M E L A T I 4
"Papa pulang!!!" seruku mengagetkan Adrian yang sedang sibuk bermain lego di rumah Mamaku.
"Assalamualaikum, Pa!" tegur Adrian.
"Eh iya, Assalamualaikum, Anak Papa." Nyes banget rasanya ditegur anak sendiri perkara etika. Mama tersenyum miring ke arahku, tampak puas dengan ocehan Adrian.
"Waalaikum salam!" balas Adrian, ia pun berdiri dan memelukku. "Papa bau cewek." Bocah itu menutup hidungnya.
Mama mendekatiku seraya menyerahkan tas Adrian. "Sebaiknya kamu mandi dulu, baru pulang daripada nanti Saras yang mencium aroma parfum menyengat itu atau mau makan sekalian? Mama udah masak sayur asem kesukaanmu."
"Firdhan mandi aja, Ma." Aku berjongkok untuk menyejajarkan posisiku dengan Adrian. "Eh, anak ganteng, kamu main lego lagi aja ya, Papa mau mandi dulu."

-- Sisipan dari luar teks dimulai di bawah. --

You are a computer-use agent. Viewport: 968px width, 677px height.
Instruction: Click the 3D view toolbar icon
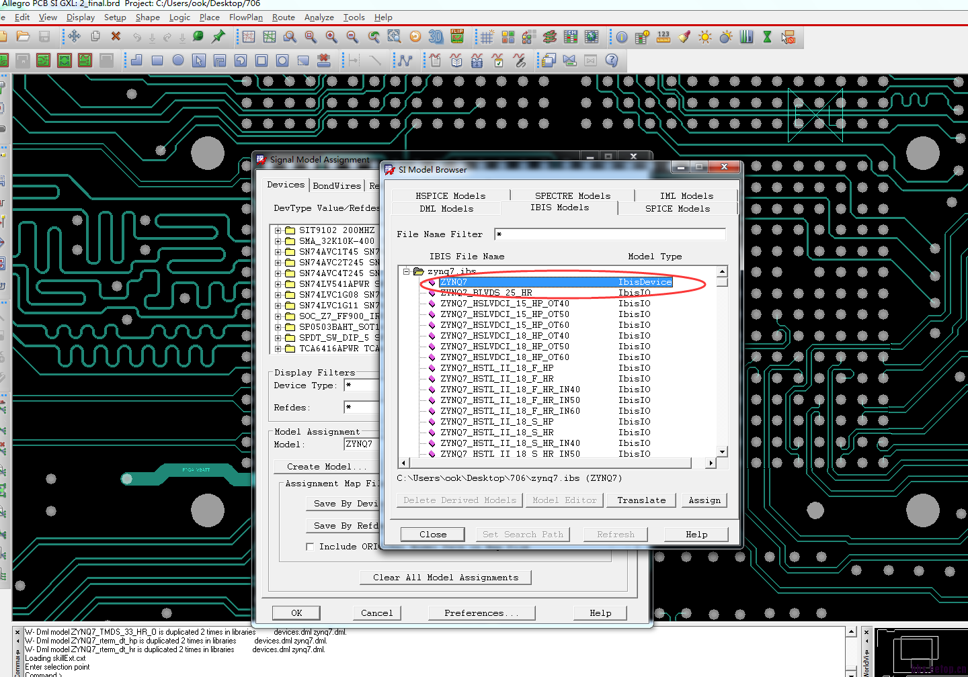(436, 37)
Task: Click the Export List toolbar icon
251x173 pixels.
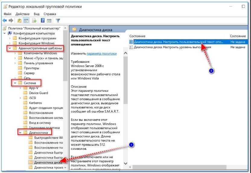Action: pyautogui.click(x=34, y=21)
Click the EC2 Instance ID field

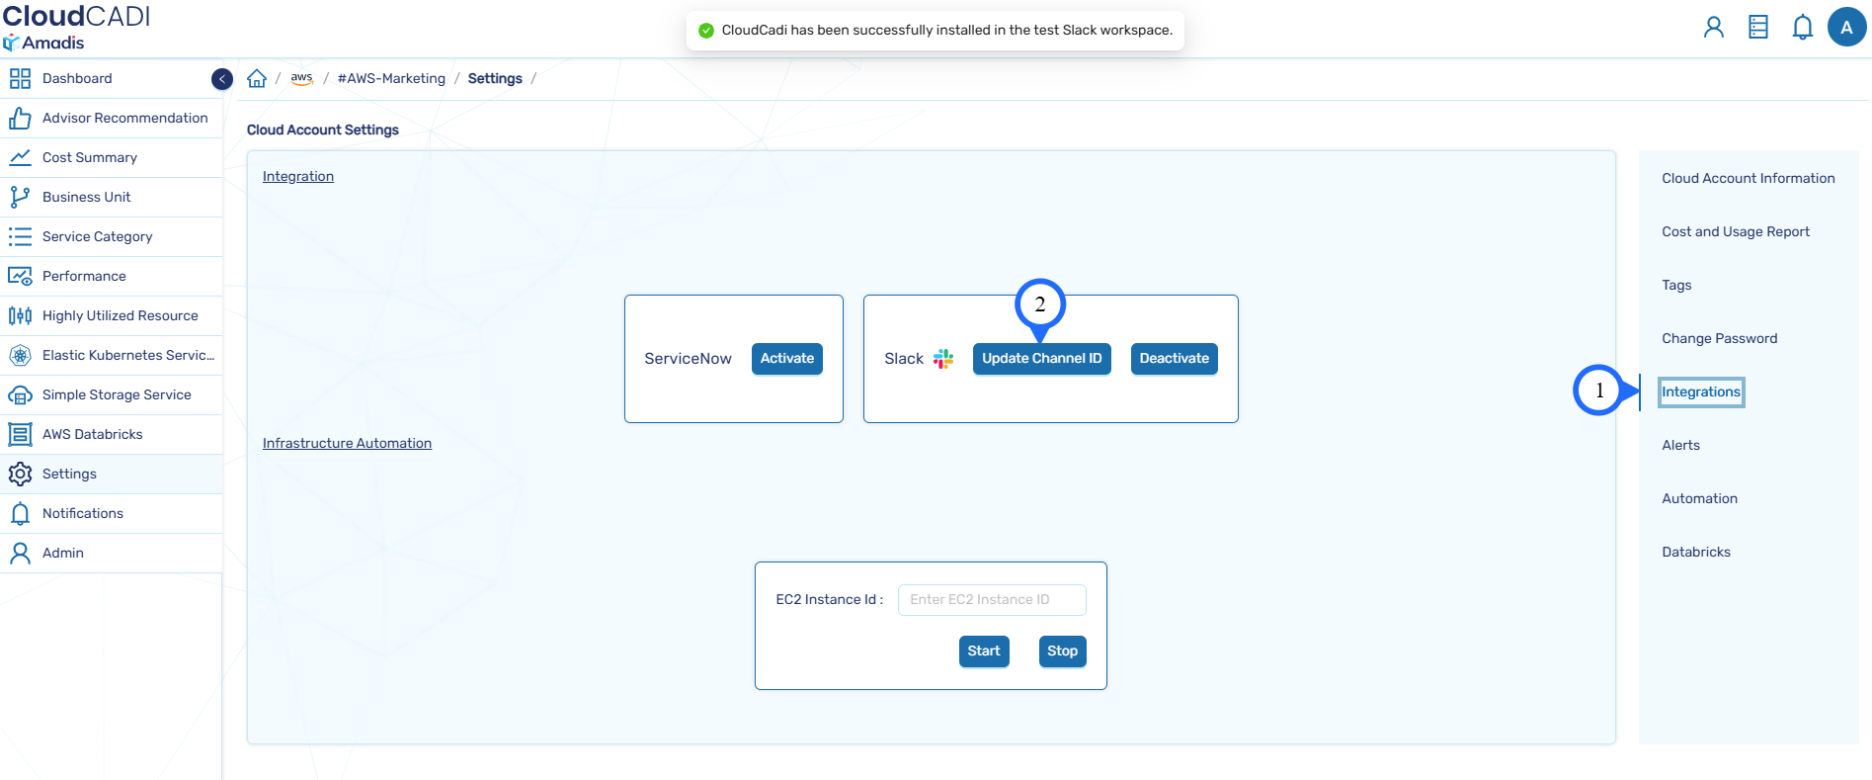coord(991,600)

"Oke! Banyakin sabunnya, Pa." Dengan wajah tanpa dosa anak itu kembali duduk di lantai membuat entah apa dari legonya.
Aku pun beranjak ke kamar mandi mama. Kunyalakan keran air secara penuh, berharap aroma parfum Cila segera hilang. Sepertinya si Cila kebanyakin nyemprot parfum deh kok ya bisa nular ke badanku, padahal tadi cuma sedikit bersentuhan dengannya.
Begitu keluar kamar mandi dengan handuk menutup bagian bawahku, kulihat mama sudah memasukkan seragam kerjaku ke mesin cuci.
"Loh, kalau itu dicuci Firdhan pulang pakai apa, Ma?"
"Kan ada pakaian kamu dalam lemari."
"Oh iya, tapi entar kan Saras jadi nanyain kok pulang pakaiannya beda."
"Bilang aja bajumu ketumpahan saos dan Mama yang cuci. Daripada mantu Mama mencium aroma parfum lonte," sindir Mama. Aku baru terpikirkan, aroma yang dihidu Adrian tadi berasal dari bajuku.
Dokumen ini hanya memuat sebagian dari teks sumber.